>>>

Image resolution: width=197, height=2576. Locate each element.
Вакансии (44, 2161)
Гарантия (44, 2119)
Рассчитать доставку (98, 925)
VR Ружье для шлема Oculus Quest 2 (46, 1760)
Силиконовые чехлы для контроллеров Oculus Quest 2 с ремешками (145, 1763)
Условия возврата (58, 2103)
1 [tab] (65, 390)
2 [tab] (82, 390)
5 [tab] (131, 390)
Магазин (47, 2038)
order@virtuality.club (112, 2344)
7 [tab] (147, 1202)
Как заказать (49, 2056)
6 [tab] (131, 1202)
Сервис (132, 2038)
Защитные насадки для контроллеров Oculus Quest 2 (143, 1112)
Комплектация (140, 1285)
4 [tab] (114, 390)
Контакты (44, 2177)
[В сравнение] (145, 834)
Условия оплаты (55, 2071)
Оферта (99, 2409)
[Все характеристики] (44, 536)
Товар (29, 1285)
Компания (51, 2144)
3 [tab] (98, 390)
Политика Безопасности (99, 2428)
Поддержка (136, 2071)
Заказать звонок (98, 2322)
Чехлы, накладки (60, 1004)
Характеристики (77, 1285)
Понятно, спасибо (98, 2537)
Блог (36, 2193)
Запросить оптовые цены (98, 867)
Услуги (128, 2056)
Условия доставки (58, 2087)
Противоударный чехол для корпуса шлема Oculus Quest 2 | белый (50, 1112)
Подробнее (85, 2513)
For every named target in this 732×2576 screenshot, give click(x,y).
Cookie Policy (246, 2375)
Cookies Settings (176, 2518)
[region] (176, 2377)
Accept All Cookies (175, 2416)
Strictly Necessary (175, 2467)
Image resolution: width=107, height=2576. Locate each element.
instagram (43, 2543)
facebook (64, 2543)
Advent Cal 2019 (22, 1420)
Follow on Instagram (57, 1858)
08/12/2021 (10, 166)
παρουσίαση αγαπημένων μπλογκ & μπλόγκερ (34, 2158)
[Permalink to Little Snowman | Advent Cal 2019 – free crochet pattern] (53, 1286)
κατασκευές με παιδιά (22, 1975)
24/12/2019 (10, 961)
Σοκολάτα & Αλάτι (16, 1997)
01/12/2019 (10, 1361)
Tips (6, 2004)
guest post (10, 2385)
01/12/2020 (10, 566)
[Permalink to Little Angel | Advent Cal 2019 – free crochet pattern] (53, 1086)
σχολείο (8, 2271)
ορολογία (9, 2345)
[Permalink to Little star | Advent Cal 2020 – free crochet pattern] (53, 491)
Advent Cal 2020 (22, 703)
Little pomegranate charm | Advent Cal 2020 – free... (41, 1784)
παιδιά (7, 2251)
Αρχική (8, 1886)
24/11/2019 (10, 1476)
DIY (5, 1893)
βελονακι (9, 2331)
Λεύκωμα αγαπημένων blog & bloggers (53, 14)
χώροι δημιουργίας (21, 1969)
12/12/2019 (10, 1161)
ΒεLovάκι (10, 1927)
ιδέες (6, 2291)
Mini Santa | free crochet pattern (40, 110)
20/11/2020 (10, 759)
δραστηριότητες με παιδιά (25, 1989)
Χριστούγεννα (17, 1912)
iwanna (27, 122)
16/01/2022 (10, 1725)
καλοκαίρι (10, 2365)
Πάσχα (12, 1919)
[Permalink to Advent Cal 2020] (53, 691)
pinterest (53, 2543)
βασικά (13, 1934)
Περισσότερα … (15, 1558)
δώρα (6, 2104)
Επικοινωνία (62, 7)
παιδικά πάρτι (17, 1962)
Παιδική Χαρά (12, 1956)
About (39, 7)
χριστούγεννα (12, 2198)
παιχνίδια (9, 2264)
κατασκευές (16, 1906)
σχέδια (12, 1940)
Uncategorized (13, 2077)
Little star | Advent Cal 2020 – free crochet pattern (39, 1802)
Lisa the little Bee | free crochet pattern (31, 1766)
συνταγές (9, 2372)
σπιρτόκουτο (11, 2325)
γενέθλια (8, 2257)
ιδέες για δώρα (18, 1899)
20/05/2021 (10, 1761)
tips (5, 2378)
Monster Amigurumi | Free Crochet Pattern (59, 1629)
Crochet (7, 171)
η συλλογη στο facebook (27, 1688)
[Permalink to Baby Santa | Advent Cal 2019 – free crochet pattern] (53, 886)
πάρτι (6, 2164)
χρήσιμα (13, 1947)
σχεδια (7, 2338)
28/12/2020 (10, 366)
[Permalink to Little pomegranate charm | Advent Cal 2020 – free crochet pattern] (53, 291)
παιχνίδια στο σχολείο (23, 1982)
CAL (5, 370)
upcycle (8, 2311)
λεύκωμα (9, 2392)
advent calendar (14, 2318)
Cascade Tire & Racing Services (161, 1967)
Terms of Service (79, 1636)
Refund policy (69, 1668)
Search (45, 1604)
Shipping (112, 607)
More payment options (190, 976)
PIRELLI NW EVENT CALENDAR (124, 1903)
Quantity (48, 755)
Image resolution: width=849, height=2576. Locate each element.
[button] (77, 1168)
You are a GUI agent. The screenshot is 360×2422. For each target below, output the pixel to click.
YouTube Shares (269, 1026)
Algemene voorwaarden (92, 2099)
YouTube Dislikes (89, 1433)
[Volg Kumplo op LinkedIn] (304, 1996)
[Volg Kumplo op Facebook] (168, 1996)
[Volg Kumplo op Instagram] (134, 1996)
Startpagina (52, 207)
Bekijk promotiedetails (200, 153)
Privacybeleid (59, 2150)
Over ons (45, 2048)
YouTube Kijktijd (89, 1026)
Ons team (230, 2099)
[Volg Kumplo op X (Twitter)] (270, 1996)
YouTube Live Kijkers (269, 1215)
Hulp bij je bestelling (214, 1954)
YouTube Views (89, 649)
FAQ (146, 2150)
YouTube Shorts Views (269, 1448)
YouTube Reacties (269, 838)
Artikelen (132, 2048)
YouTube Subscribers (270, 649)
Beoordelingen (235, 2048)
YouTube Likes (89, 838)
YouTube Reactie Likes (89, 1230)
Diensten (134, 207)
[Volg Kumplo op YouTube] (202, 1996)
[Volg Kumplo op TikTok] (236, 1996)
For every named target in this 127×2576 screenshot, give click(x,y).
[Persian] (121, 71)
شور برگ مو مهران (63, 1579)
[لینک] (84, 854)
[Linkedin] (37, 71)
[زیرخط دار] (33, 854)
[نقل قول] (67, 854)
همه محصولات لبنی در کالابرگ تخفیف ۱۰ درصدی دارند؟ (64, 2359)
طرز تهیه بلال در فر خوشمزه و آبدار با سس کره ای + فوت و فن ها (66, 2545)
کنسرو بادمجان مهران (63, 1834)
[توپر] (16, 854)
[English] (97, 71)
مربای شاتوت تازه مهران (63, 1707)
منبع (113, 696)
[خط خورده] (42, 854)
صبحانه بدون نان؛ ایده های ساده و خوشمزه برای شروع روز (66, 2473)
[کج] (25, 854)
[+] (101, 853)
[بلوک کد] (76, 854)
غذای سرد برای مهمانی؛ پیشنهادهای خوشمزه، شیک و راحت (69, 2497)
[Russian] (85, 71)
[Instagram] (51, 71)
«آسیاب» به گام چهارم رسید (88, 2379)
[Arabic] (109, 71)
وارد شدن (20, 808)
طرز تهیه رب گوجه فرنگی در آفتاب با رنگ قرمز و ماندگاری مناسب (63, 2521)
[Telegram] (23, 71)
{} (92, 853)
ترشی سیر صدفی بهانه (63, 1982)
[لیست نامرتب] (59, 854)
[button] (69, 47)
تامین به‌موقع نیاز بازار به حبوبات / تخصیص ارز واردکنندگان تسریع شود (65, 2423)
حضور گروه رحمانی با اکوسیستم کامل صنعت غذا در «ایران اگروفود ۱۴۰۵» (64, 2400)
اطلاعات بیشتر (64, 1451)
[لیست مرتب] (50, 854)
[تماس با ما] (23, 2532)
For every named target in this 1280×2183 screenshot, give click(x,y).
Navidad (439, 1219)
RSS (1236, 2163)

<<<

● **PROBLEM DETAILS**
Nothing but an exact copy of the lines from the first one above through the line holding "Λεύκωμα αγαπημένων blog & bloggers (53, 14)" should be returned.

● **TASK RESPONSE**
Image resolution: width=197, height=2576. Locate each element.
Вакансии (44, 2161)
Гарантия (44, 2119)
Рассчитать доставку (98, 925)
VR Ружье для шлема Oculus Quest 2 (46, 1760)
Силиконовые чехлы для контроллеров Oculus Quest 2 с ремешками (145, 1763)
Условия возврата (58, 2103)
1 [tab] (65, 390)
2 [tab] (82, 390)
5 [tab] (131, 390)
Магазин (47, 2038)
order@virtuality.club (112, 2344)
7 [tab] (147, 1202)
Как заказать (49, 2056)
6 [tab] (131, 1202)
Сервис (132, 2038)
Защитные насадки для контроллеров Oculus Quest 2 (143, 1112)
Комплектация (140, 1285)
4 [tab] (114, 390)
Контакты (44, 2177)
[В сравнение] (145, 834)
Условия оплаты (55, 2071)
Оферта (99, 2409)
[Все характеристики] (44, 536)
Товар (29, 1285)
Компания (51, 2144)
3 [tab] (98, 390)
Политика Безопасности (99, 2428)
Поддержка (136, 2071)
Заказать звонок (98, 2322)
Чехлы, накладки (60, 1004)
Характеристики (77, 1285)
Понятно, спасибо (98, 2537)
Блог (36, 2193)
Запросить оптовые цены (98, 867)
Услуги (128, 2056)
Условия доставки (58, 2087)
Противоударный чехол для корпуса шлема Oculus Quest 2 | белый (50, 1112)
Подробнее (85, 2513)
For every named target in this 732×2576 screenshot, give click(x,y).
Cookie Policy (246, 2375)
Cookies Settings (176, 2518)
[region] (176, 2377)
Accept All Cookies (175, 2416)
Strictly Necessary (175, 2467)
Image resolution: width=107, height=2576. Locate each element.
instagram (43, 2543)
facebook (64, 2543)
Advent Cal 2019 (22, 1420)
Follow on Instagram (57, 1858)
08/12/2021 (10, 166)
παρουσίαση αγαπημένων μπλογκ & μπλόγκερ (34, 2158)
[Permalink to Little Snowman | Advent Cal 2019 – free crochet pattern] (53, 1286)
κατασκευές με παιδιά (22, 1975)
24/12/2019 (10, 961)
Σοκολάτα & Αλάτι (16, 1997)
01/12/2019 (10, 1361)
Tips (6, 2004)
guest post (10, 2385)
01/12/2020 (10, 566)
[Permalink to Little Angel | Advent Cal 2019 – free crochet pattern] (53, 1086)
σχολείο (8, 2271)
ορολογία (9, 2345)
[Permalink to Little star | Advent Cal 2020 – free crochet pattern] (53, 491)
Advent Cal 2020 (22, 703)
Little pomegranate charm | Advent Cal 2020 – free... (41, 1784)
παιδιά (7, 2251)
Αρχική (8, 1886)
24/11/2019 (10, 1476)
DIY (5, 1893)
βελονακι (9, 2331)
Λεύκωμα αγαπημένων blog & bloggers (53, 14)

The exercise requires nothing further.